Предложенный отрывок:
++++++++

Русский молодежный сленг представляет собой интереснейший лингвистический феномен, бытование которого ограничено не только определенными возрастными рамками, как это ясно из самой его номинации, но и социальными, временными и пространственными рамками. Он бытует в среде городской учащейся молодежи и отдельных более или менее замкнутых референтных группах.

Как все социальные диалекты, он представляет собой только лексикон, который питается соками общенационального языка, живет на его фонетической и грамматической почве. Поток этой лексики никогда не иссякает полностью, он только временами мелеет, а в другие периоды становится полноводным. Это связано, разумеется, с историческим фоном, на котором развивается русский язык. Но связь эту нельзя трактовать слишком прямолинейно, объясняя заметное оживление и интенсивное словообразование в сленге только историческими катаклизмами.

С начала века отмечены три бурные волны в развитии молодежного
сленга. Первая датируется 20-ми годами, когда революция и гражданская война, разрушив до основания структуру общества, породили армию беспризорных, и речь учащихся подростков и молодежи, которая не была отделена от беспризорных непроходимыми перегородками, окрасилась множеством "блатных" словечек.

++++++++

Фрагменты записей:
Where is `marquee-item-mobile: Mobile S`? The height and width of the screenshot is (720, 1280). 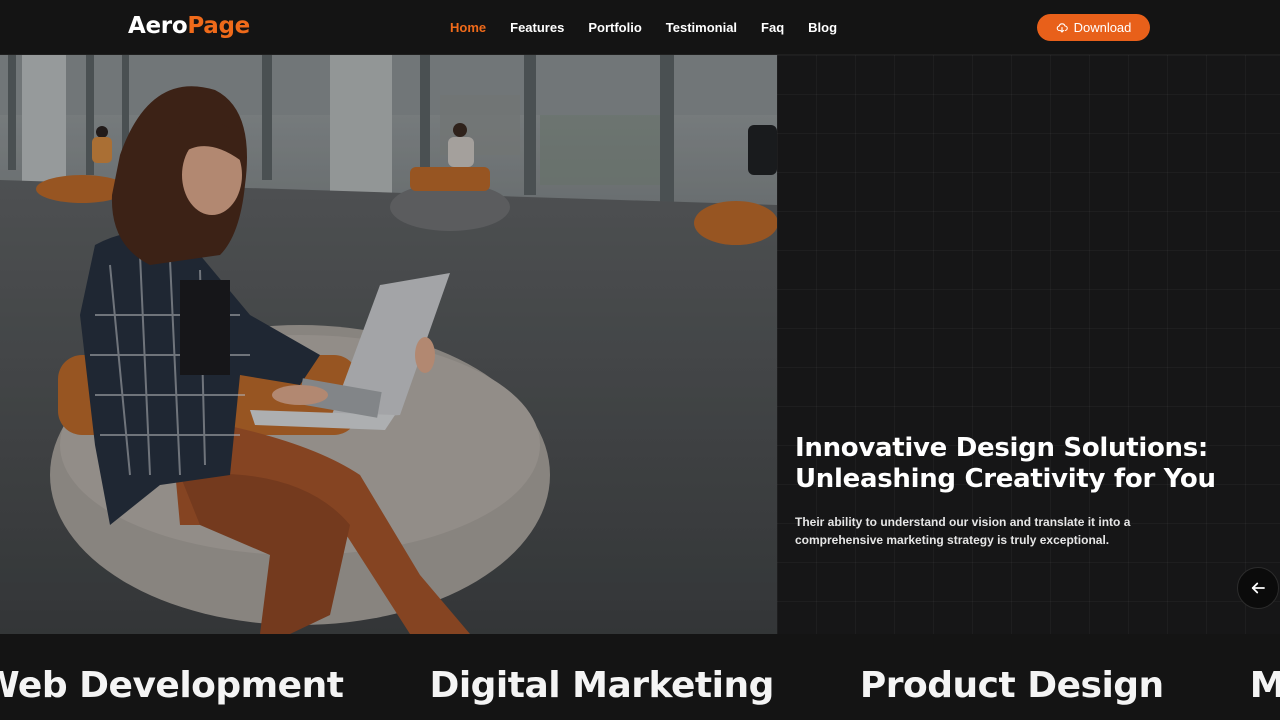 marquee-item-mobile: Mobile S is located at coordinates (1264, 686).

++++++++

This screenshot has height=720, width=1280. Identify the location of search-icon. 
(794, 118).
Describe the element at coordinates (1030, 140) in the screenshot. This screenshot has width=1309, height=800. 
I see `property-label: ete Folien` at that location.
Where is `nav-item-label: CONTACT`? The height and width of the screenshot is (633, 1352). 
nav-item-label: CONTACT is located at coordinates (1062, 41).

++++++++

Допишите текст о русском молодежном сленге, начав сразу после его последнего предложения.

Вторая волна приходится на 50-е годы, когда на улицы и танцплощадки городов вышли "стиляги". Появление третьей волны связано не с эпохой бурных событий, а с периодом застоя, когда удушливая атмосфера общественной жизни 70-80-х породила разные неформальные молодежные движения, и "хиппующие" молодые люди создали свой "системный" сленг как языковый жест противостояния официальной идеологии. Русский молодежный сленг 70-80-х годов очень активно изучается. Правда, надо отметить одну своеобразную особенность отечественных работ, посвященных этой теме; некоторые лингвисты, словно стыдясь, что взялись за исследование такого "недостойного", "низкого" предмета, начинают или заканчавают призывами к борьбе с ним, а свое исследование оправдывают необходимостью глубоко изучить зло, чтобы знать, как лучше с ним бороться. Такой подход представляется нам ненаучным: лингвист не может и не должен бороться с языком, задача лингвиста - исследовать его многообразие, в том числе и ненормативные проявления.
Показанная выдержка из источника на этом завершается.